Unbewusste Modernität?
Eine Studie zur Poetik von Franz Innerhofer
Von Heribert Hoven
"Der Pflege einer kinderlosen Frau entrissen, sah Holl sich plötzlich in die Welt gestellt." Mit diesem Anfang seines ersten Roman "Schöne Tage" betrat Franz Innerhofer 1974 die literarische Szene. Die Schilderung seiner Kindheit setzte das uneheliche Kind eines Bauern, das am Hofe des Vaters als "Leibeigener" aufwuchs, mit den Romanen "Schattseite" (1975) und "Die großen Wörter" (1977) fort, in denen die Lehrzeit und die Studentenjahre in Wien verarbeitet wurden.
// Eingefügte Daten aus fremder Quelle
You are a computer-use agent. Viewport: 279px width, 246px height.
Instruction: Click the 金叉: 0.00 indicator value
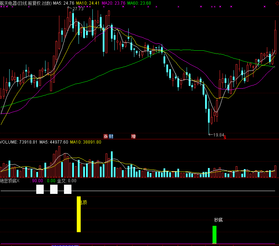coord(67,180)
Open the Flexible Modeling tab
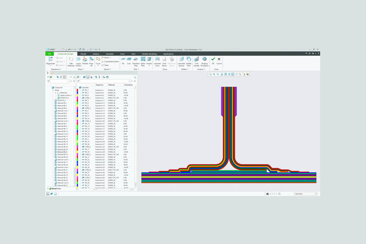 click(x=149, y=54)
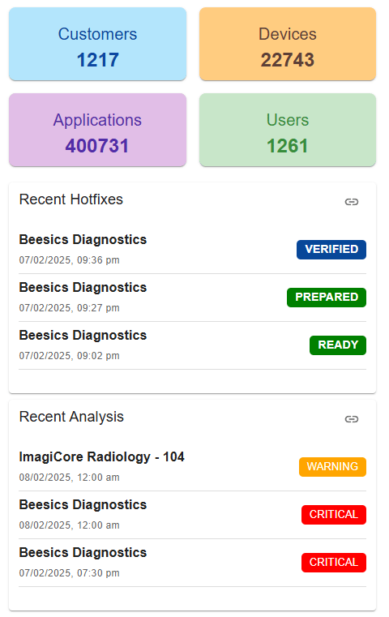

Der erste Band der autobiografischen Holl-Trilogie löste wegen seiner radikalen Entzauberung des bäuerischen Lebens eine heftige Diskussion aus und bewirkte eine Wende in der traditionsreichen so genannten Heimatliteratur zur folgenreichen Anti-Idylle, der sich so prominente Autoren wie Bernhard, Handke, Jonke, Gruber oder Gerhard Roth anschlossen. Der zweite Band der Trilogie zeigte eine enge Verwandtschaft zur Literatur der Arbeitswelt, während der dritte von der Kritik als unangemessene Intellektuellenschelte verstanden wurde. Es folgten einige weitere Werke, die allerdings unbeachtet und erfolglos blieben. Die zunehmende Isolation trieb Innerhofer 2002 in den Selbstmord.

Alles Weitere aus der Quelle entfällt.